The Difference Between Mom Jeans and Dad Jeans

It’s like asking someone to discern between cats and frogs.


No question in the history of humanhood has plagued us quite so hard as the one posed in this story’s title: what is the difference between mom jeans and dad jeans?

But first, a bit of backstory.

The mom jean rose to fame in the late 80s. Disco was done and with it, the sparkly subculture’s tendency toward unbuttoned shirts and skintight polyester. Trend fatigue had set in: women were tired of the va-va-voom, their gynecologists had run out of Fluconazole, and the major US supplier of denim was dealing with an excess of fabric that had accidentally been bleached.

The result was a semi-stretchy pant that started at the waist for maximum fupa-freedom (detail to note: elastic bands caused ruching the back), then dropped down in a carrot shape on each leg, providing the illusion that one’s derriere began in North Dakota and ended in South.

Moms were thrilled.


Meanwhile, the men saw just how liberated the women not only looked, but felt. Let us not forget that male fashion had been oversexed-‘n-latexed as well.


Men wanted freedom, too — not just for their dignity, but for the sake of humanity’s next generation. Denim producers heard their pleas and created pants that offered enough crotch for one to theoretically sit astride a horse without ripping the inseams while keeping the leg line straight so that men could show off their arch-supports.

Dads rejoiced.


The jeans had a quiet staying power among these young parents who birthed children on the tail-end of ’88. We their offspring, however, were of a new denim era. One that took us from Limited Too patchwork to bootcut to Abercrombie & Expensively Distressed, to tentatively trying skinny jeans to not being able to imagine a wardrobe without them.

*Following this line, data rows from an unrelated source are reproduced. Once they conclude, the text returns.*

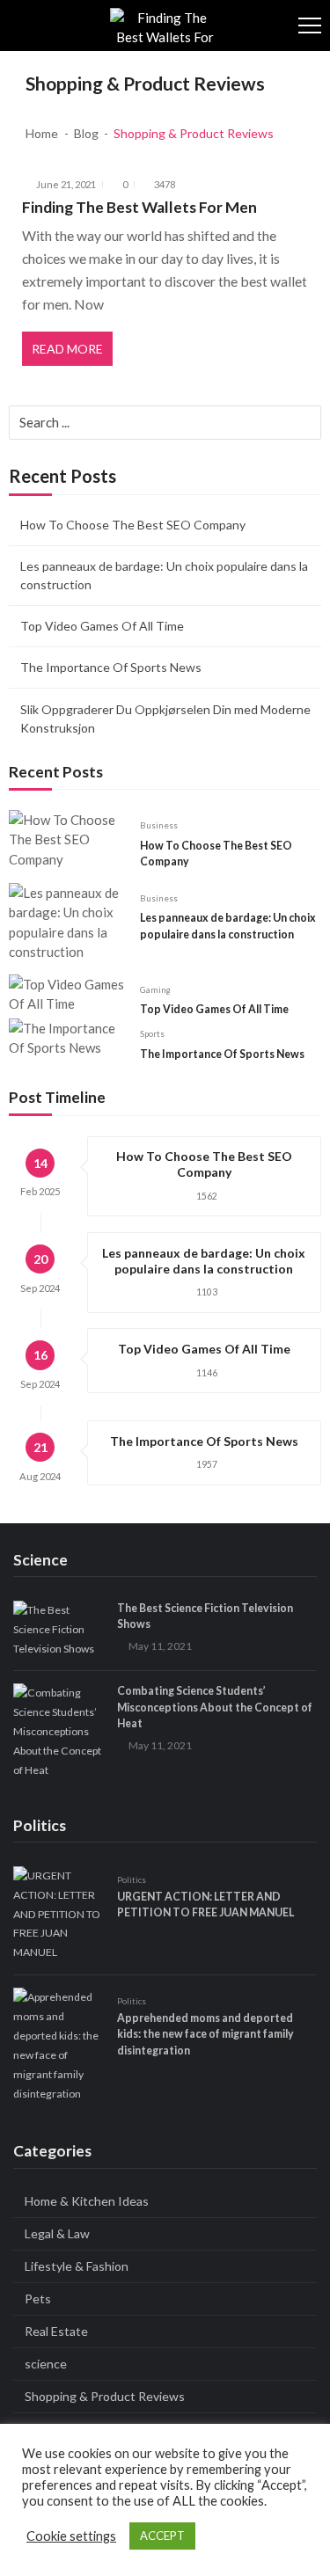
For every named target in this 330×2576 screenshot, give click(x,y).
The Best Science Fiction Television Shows (205, 1616)
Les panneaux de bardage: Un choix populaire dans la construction (164, 575)
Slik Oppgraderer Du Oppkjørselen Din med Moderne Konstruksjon (165, 718)
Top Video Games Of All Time (102, 625)
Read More (67, 348)
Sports (152, 1033)
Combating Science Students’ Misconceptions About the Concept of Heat (214, 1706)
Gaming (155, 989)
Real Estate (56, 2331)
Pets (38, 2298)
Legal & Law (57, 2233)
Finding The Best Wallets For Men (139, 207)
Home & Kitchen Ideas (87, 2200)
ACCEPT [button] (162, 2536)
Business (159, 825)
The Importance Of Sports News (111, 667)
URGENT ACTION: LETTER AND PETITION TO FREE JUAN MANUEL (205, 1904)
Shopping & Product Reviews (105, 2396)
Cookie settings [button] (71, 2536)
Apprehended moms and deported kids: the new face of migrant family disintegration (205, 2033)
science (46, 2363)
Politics (131, 1879)
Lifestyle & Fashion (76, 2266)
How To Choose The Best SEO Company (133, 524)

Then normcore happened and we turned to the tree from which we apples had fallen: our parents.

This brings us to today and the original question posed. What is the difference between mom jeans and dad jeans other than a deep history of rebellion and anarchy following strife?

Let us refer to the diagram below.


As you can see, the dad jean proposes a waist that hits just below the belly button. The crotch is long, any semblance of an ass is hidden. The pants drop straight then hit below the ankle and the knees bag in such a manner that the leg always appears slightly bowed.

The mom jean, alternatively, sits just high enough to ensure cowboy crotch. The butt becomes a pear; the belly, rotund; and the leg tapers until hitting just above the ankle bone.

Only one question remains, then: which one are you?